As was the case a month ago with the counteroffensive deployed by Kyiv in the Kharkiv region, the Kremlin has announced it has issued an order for the tactical withdrawal of its troops from the Luhansk area while acknowledging the advance of Ukrainian forces on the ground. The Russian Ministry of Defense, through the maps with which it produces daily reports on the conflict, has admitted a Russian retreat on both the eastern and southern fronts.
In the south, where the Kherson region forms the other front of the Ukrainian counteroffensive, the withdrawal of the Kremlin’s troops has been accompanied by the destruction of their own ammunition and of bridges to slow the Ukrainian advance. Roads, infrastructure and even houses have also been mined, according to the Armed Forces of Ukraine. Meanwhile, Zelenskiy has announced that Kyiv’s forces are regaining control of dozens of previously occupied enclaves. For its part, Russia has vowed to recover the liberated areas. “We are working on the assumption that the situation in the territories incorporated into Russia will stabilize,” said Kremlin spokesman Dmitry Peskov.
Russia formally signs annexation decree
The Ukrainian advance in the east came on the same day that Putin signed a decree of entry into the Russian Federation for the four annexed territories, a gesture that has not been recognized as legal or official by any country or institution worldwide. Putin also signed a document by which the Kremlin now considers the Zaporizhzhia nuclear power plant, which has been under the control of occupying forces since the early stages of the invasion, to be a Russian possession. Grossi is in Kyiv to resume discussions over the creation of a demilitarized zone around the plant, stating: “It is now more urgent than ever.” Russian Deputy Foreign Minister Sergey Vershinin said in response after Putin’s decree that any developments at the plant “should be carried out under the leadership of our departments.”

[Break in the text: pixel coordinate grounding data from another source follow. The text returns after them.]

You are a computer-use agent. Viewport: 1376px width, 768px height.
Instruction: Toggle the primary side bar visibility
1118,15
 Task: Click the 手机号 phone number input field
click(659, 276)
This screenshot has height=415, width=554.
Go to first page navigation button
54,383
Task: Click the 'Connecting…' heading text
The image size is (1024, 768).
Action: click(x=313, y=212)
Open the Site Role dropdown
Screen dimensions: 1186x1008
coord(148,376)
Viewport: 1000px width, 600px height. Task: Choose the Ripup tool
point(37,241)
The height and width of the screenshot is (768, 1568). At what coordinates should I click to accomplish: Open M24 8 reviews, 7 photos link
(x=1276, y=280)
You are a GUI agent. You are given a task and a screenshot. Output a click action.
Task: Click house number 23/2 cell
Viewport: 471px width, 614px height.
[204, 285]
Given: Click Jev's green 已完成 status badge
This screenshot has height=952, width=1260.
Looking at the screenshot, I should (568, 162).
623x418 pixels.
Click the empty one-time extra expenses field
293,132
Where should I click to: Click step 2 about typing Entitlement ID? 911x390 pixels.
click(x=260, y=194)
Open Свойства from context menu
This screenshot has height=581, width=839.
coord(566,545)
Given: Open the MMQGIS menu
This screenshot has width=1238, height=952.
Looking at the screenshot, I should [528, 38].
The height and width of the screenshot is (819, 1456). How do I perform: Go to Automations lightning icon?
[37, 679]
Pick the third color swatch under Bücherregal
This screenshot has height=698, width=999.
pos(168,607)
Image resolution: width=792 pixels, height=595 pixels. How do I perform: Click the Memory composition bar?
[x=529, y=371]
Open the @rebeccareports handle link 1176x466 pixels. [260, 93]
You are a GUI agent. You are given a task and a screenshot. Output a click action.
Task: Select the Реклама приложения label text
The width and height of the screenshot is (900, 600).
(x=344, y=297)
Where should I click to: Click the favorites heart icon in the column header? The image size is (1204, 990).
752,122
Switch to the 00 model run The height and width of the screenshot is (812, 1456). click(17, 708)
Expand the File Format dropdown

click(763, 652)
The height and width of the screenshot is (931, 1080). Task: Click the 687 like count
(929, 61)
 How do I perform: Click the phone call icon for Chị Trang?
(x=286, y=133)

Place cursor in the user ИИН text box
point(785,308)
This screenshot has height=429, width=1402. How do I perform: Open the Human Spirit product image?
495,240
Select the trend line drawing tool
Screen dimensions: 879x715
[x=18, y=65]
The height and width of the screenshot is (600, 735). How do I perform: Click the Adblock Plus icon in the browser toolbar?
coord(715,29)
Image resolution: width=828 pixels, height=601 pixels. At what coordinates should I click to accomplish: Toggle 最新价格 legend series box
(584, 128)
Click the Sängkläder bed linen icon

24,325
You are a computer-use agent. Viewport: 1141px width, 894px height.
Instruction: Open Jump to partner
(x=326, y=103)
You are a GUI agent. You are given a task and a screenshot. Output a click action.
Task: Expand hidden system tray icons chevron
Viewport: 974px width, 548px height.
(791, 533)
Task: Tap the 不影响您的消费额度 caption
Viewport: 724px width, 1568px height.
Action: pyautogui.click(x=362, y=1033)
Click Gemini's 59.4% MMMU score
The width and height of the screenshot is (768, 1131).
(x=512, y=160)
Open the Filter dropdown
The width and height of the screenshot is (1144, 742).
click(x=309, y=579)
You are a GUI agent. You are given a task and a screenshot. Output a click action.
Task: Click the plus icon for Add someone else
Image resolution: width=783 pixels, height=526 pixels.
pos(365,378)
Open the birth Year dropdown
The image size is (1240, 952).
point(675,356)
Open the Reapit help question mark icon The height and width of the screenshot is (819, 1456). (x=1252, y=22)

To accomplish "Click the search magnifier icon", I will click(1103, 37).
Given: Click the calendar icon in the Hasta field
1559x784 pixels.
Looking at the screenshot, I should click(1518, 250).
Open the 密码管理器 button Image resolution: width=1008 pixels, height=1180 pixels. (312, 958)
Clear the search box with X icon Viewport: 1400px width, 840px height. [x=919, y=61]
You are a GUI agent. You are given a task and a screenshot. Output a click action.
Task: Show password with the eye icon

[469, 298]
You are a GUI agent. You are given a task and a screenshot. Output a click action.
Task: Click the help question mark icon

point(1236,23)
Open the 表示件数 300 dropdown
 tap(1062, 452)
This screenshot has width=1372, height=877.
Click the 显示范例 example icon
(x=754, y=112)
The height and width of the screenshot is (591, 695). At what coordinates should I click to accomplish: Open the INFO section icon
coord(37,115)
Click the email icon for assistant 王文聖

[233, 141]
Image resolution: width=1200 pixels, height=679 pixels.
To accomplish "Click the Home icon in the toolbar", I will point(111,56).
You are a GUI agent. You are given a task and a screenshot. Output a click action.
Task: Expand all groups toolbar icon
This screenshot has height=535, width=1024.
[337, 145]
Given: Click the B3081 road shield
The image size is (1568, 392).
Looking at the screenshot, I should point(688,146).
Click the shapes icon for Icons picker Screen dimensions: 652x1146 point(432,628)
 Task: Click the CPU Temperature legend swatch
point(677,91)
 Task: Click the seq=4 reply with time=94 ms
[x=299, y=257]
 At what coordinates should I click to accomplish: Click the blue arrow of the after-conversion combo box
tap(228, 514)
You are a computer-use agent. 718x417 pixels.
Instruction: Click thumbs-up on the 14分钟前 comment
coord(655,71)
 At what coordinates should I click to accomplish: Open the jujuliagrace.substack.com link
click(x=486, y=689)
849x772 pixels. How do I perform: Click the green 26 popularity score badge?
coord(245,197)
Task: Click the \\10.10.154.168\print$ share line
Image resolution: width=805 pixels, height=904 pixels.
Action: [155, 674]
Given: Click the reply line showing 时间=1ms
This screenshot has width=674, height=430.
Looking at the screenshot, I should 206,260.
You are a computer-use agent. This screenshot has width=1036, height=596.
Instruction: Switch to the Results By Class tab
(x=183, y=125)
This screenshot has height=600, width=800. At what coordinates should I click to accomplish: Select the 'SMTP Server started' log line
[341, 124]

The decree signed by Putin represents the annexation of more than 15% of Ukraine’s 600,000 square kilometer (231,660 square mile) territory. As of 2014, Moscow has also illegally occupied Crimea, which raises the proportion of Ukraine that the Kremlin now considers to be Russian territory to more than 22%. “They will be Russia forever,” said Peskov, reinforcing Moscow’s position even as the European Union imposed a fresh tranche of sanctions on Russia.